A NORTHWEST aboriginal group says the provincial government should not have issued a permit giving the construction approval for the Red Chris copper mine development owned by Imperial Metals.
“We have been expressing concerns about the impacts of this proposed mine to our communities, our traditional practices, our environment, our cultural values and our aboriginal title and rights for years” said Annita McPhee, President of the Tahltan Central Council.
“This mine has a proposed life-span of 40 years, and poses risks for the Klappan, one of the most sensitive and important areas for the Tahltan people. Not everything has been done to address our concerns about long-term pollution to our water, and the damage to a landscape that our people have relied on to feed and support themselves since time immemorial.
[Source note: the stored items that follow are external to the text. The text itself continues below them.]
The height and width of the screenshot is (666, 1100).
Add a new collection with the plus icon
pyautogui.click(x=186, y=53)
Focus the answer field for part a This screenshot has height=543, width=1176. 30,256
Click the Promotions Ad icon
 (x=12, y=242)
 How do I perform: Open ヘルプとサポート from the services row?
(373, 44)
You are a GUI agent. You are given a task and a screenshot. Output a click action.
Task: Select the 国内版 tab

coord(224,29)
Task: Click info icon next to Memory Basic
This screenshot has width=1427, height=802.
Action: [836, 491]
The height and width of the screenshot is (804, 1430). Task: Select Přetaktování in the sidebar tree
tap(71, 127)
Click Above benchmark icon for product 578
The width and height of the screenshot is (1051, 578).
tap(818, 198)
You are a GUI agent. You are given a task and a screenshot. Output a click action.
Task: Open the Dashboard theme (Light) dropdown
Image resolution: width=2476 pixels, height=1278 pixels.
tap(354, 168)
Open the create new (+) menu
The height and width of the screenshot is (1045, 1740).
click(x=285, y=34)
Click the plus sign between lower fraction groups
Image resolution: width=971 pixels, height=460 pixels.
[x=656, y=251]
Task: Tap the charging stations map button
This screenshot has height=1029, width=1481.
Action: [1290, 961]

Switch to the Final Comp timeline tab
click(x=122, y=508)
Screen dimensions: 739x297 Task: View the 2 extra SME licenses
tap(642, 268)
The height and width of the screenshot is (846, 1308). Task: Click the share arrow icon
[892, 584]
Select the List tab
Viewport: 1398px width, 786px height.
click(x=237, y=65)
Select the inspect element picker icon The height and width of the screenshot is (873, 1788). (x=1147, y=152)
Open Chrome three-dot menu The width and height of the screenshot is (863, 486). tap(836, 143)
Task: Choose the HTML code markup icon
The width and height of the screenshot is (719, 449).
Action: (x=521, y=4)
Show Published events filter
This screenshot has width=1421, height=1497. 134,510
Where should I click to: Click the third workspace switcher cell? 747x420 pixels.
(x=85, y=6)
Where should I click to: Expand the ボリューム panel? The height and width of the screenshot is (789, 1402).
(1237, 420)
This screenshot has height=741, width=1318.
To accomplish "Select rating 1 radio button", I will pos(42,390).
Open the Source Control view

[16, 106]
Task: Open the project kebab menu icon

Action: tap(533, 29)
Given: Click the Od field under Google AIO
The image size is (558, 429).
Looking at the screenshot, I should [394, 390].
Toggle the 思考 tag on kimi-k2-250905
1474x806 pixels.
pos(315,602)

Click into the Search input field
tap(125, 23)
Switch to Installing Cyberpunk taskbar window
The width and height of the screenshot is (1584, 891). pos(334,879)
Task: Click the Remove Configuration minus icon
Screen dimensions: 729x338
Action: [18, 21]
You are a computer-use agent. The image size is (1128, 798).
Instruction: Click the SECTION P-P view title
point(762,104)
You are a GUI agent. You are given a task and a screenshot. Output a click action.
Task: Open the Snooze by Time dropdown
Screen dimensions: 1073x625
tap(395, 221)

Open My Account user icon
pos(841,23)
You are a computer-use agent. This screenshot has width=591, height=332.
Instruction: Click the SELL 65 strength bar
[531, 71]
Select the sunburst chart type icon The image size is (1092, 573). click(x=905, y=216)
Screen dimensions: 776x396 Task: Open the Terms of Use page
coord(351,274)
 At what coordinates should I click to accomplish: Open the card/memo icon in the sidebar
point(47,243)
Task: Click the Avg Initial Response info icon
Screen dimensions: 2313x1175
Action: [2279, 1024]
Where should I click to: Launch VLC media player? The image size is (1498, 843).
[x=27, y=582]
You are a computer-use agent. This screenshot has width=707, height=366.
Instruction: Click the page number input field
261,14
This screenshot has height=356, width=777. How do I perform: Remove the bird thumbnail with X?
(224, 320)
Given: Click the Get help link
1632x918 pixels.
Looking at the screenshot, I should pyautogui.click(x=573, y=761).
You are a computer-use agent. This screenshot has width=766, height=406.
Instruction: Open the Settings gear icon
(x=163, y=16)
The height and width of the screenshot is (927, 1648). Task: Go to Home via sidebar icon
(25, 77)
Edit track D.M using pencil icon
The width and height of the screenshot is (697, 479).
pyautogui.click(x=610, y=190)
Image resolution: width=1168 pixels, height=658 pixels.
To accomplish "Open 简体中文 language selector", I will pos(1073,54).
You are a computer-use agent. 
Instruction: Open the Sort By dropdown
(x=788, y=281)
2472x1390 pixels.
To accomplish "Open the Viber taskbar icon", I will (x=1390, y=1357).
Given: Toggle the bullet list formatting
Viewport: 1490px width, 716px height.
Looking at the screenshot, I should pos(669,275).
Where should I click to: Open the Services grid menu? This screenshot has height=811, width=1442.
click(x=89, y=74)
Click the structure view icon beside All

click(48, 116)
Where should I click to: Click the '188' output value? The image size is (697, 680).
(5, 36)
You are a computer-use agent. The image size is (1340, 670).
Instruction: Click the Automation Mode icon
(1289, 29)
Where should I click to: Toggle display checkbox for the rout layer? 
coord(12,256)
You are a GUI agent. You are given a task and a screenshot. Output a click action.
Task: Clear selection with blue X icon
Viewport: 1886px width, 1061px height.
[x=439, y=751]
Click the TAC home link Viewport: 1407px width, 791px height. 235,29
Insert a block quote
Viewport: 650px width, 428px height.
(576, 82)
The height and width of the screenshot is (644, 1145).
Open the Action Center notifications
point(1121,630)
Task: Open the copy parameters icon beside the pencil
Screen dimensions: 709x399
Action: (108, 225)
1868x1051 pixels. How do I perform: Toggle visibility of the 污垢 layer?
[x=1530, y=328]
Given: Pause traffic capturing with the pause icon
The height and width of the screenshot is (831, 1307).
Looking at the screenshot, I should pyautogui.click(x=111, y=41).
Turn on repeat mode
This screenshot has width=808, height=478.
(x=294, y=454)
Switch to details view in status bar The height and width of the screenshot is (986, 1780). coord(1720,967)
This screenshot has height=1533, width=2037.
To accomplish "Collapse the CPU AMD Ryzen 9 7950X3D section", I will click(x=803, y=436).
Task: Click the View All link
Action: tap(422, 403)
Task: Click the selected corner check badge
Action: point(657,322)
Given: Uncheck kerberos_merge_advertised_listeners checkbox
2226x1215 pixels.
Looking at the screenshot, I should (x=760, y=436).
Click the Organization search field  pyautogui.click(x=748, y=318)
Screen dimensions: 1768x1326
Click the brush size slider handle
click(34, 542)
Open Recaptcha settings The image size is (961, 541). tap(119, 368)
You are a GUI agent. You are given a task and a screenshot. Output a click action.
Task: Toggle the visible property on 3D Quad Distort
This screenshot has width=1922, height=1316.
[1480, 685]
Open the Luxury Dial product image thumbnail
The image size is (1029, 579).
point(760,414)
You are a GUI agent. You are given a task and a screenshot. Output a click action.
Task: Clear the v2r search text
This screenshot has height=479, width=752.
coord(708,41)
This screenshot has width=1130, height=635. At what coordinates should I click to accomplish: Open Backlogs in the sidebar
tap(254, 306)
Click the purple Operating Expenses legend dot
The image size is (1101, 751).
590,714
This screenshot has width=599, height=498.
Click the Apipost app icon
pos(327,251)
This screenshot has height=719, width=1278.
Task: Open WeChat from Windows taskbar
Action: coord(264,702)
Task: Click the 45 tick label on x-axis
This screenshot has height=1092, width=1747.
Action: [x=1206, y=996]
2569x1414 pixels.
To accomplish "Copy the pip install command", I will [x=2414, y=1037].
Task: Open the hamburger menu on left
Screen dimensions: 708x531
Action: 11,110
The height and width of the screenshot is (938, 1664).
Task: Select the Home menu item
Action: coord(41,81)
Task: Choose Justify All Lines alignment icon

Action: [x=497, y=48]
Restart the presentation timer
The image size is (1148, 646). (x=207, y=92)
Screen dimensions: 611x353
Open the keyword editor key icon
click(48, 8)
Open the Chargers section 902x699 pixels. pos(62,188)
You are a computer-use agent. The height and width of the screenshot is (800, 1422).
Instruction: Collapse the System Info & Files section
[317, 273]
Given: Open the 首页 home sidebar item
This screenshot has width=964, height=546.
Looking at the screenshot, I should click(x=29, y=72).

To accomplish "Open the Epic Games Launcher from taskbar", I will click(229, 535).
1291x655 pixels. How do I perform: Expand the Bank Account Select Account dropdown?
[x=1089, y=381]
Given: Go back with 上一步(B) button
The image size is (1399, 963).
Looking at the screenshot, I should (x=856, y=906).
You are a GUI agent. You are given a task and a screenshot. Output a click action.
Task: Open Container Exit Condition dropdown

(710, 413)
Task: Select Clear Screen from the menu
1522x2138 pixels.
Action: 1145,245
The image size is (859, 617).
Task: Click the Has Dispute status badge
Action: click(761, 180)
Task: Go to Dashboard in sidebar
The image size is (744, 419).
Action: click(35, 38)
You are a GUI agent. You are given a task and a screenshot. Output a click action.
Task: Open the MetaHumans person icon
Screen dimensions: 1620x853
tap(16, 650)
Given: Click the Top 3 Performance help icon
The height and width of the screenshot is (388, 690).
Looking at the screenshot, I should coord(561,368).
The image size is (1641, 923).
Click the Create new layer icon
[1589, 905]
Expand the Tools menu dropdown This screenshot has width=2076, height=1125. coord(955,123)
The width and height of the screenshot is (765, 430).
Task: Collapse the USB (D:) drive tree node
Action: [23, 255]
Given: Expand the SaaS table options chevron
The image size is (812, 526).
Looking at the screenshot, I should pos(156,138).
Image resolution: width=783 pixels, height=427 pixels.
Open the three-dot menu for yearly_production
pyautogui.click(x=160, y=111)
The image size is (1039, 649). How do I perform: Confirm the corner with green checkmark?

We do not accept that it can proceed without having our concerns properly addressed.”
The development is within Tahltan traditional territory and is southeast of the tiny community of Iskut.
Imperial has said it wants to be the first customer for BC Hydro’s Northwest Transmission Line which is now under construction.
Development plans call for Red Chris to be open in mid-2014.
The construction approval permit was issued under the Mines Act and follows federal and provincial environmental approval.
McPhee said Imperial Metals has yet to demonstrate it could protect ground and surface water from pollution.
“Our people will be here, living on this land, long after this mine closes. We are the ones that have to live with these impacts and risks” said McPhee. “Decisions like this, which don’t appropriately take our interests into account, undermine our trust in the Province and make it extremely difficult to work together. We will have to look at all options going forward.”